Closed hoehrmann closed 4 years ago

hoehrmann commented 5 years ago

The documentation for flatten and unflatten should point out that JSON pointers as per RFC 6901 do not distinguish between arrays, and objects with number-ish strings as keys. There should also be a note about how unflatten decides whether to make an array or an object (e.g., it might just look at the first pointer, it might look at all of them, what happens for path elements like 1.0, 010, or 1E1).

json x = json::object({
  {"0", json::object({{"1", "2"}})},
  {"9", json::object({{"3", "4"}})},
});

is actually

{"0":{"1":"2"},"9":{"3":"4"}}

flattens to

{"/0/1":"2","/9/3":"4"}

and that unflattens to

[{"1":"2"},null,null,null,null,null,null,null,null,{"3":"4"}]
nlohmann commented 5 years ago

Good point! This should go into the documentation.

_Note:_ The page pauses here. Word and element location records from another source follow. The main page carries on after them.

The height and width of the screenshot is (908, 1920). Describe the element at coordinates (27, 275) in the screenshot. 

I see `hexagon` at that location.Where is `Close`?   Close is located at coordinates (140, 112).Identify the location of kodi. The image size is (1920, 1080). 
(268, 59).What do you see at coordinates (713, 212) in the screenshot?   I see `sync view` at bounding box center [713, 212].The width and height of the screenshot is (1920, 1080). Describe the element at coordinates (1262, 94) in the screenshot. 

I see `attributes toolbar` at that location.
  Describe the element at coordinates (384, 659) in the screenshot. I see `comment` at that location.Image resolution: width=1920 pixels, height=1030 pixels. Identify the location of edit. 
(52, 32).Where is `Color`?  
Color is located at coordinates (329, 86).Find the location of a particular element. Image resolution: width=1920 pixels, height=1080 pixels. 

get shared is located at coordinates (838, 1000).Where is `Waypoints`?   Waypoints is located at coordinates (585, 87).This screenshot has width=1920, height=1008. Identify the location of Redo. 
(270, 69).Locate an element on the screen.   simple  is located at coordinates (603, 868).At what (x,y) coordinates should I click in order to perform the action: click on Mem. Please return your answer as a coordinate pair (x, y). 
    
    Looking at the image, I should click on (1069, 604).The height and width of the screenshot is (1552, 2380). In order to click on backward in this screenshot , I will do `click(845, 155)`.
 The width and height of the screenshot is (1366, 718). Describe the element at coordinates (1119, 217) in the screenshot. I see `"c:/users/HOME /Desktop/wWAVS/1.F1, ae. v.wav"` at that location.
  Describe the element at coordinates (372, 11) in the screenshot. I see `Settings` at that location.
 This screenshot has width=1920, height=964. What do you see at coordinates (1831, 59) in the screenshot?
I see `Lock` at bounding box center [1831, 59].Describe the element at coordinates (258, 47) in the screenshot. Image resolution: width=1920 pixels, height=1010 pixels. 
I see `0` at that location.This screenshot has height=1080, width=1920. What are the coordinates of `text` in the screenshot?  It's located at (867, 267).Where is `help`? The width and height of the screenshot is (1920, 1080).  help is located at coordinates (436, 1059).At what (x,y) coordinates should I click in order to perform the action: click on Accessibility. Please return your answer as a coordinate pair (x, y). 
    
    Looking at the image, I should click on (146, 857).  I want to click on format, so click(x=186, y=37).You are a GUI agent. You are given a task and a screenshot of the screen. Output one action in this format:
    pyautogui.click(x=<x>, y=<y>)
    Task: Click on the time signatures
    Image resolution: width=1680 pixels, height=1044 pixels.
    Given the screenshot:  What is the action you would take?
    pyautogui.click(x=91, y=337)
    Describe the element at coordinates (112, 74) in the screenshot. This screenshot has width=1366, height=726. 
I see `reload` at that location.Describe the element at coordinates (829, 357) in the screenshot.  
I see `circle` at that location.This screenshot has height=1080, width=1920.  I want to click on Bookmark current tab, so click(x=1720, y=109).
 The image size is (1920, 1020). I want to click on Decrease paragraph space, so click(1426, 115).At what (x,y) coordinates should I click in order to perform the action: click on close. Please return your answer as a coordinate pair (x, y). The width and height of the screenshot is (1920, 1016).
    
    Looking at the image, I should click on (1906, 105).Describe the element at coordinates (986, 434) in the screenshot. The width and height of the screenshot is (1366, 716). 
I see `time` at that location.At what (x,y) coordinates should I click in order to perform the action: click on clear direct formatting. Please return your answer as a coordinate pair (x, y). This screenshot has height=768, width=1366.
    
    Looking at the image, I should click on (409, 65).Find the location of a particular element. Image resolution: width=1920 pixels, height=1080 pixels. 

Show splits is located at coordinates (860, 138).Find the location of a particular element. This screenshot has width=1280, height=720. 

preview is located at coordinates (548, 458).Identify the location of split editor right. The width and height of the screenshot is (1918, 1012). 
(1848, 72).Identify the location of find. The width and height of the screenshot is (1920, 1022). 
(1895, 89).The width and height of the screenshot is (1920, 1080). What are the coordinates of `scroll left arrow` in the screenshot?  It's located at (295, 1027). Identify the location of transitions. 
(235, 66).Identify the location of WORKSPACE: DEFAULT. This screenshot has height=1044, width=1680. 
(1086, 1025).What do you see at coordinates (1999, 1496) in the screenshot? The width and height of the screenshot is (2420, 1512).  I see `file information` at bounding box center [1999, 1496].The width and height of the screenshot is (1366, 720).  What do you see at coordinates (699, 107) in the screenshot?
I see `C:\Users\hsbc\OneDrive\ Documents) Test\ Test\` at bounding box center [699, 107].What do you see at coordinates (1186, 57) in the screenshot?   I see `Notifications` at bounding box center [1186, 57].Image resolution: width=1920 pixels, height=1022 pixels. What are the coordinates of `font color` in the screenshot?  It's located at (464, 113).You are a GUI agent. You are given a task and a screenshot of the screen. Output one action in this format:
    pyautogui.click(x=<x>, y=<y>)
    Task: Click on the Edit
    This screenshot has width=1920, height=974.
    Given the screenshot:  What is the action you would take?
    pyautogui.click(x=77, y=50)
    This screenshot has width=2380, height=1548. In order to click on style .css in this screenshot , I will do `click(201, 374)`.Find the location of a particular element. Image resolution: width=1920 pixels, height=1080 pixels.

stale[bot] commented 5 years ago

This issue has been automatically marked as stale because it has not had recent activity. It will be closed if no further activity occurs. Thank you for your contributions.

levinandrew commented 5 years ago

I think it would be helpful if there was a way to override the unflatten() behavior so that it didn't treat "0", "1", and "2" as list indices. In my application I actually want to use incrementing values from 0 as keys, and the automatic conversion to lists here makes unflatten() unusable for me

    // create JSON value
    json j_flattened =
    {
        {"/answer/everything", 42},
        {"/list/0", 1},
        {"/list/1", 0},
        {"/list/2", 2},
        {"/name", "Niels"},
    };

    // call unflatten()
    std::cout << std::setw(4) << j_flattened.unflatten() << '\n';

output:

{
    "answer": {
        "everything": 42
    },
    "list": [
        1,
        0,
        2
    ],
    "name": "Niels"
}
nlohmann commented 5 years ago

As the flatten and in particular the unflatten function are not really standardized, one could think about adding a parameter to not interpret numbers as strings.

stale[bot] commented 4 years ago

This issue has been automatically marked as stale because it has not had recent activity. It will be closed if no further activity occurs. Thank you for your contributions.